WSJ: Would you get some advantages from a size and scale that you don’t have?
Sharer: I actually think the reverse. When you think about gigantism in our business, the idea of “big” and “innovation” aren’t two words you usually put together. As you look at the examples where this has been tried, I think there’s a general belief that gigantism is antithetical to biopharmaceutical innovation.

WSJ: As society moves in the direction of universal health care, there’s been a crescendo on keeping costs down. At what point does that impair your ability to produce?
Sharer: I think that in America we will always reward and pay for innovation. If we develop a drug for some disease that doesn’t have a treatment, say Alzheimer’s, I think we’ll get full value for that investment. I think on the margins is where the questions might come out. If it’s a third-in-class [drug] with a very minor difference, that’s where pressure might get applied. And, you know, that might not be bad. I don’t think anybody wants to kill innovation.

WSJ: How is it that you get through the anemia-drug clinical trials and the FDA process, and then later in post-marketing surveillance other safety concerns come up? How do we consumers weigh risks and benefits?
Sharer: The broadest concern you expressed, which I share, is how as a society we achieve multiple goals that are in conflict. Society wants my industry to go after the toughest diseases we know, to take big risks, to make breakthroughs, to invest money to bring efficacious drugs to market. We want to do it, too.

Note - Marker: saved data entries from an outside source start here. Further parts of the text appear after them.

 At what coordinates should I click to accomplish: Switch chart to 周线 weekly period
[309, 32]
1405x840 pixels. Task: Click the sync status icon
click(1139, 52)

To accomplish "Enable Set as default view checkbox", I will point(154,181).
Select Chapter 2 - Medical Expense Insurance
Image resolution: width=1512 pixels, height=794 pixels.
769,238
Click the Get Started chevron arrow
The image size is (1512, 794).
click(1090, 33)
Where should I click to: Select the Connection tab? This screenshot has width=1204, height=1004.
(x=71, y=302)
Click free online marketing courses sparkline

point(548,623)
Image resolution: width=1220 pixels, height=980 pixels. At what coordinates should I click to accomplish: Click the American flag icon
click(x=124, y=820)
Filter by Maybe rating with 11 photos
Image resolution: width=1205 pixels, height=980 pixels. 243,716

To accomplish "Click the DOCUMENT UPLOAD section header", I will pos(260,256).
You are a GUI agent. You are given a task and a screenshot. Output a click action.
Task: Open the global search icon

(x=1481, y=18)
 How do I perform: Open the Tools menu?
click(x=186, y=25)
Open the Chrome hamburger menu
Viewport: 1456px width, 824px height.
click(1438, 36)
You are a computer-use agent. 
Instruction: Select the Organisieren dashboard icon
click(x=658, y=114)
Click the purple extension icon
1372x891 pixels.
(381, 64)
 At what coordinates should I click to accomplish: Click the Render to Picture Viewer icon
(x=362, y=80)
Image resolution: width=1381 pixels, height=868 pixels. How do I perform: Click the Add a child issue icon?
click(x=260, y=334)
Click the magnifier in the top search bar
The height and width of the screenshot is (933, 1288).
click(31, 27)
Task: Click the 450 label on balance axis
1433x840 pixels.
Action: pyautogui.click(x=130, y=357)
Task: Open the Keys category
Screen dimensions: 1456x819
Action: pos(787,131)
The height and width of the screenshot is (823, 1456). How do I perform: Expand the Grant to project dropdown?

But then as a consumer, you rightly expect to be informed of the full risk/benefit dynamic of a medicine. So how do we do enough testing to make sure that the risk is fully understood - which as an aspiration is important, (but) practically it’s hard to do. How do we judge after a 10,000-patient clinical trial - which is statistically proper and well run and designed - how that medicine is going to perform in a population of 10 million over the next 10 years? We’ve got to be alert because all the biologies in this room are different. We’re not all identical.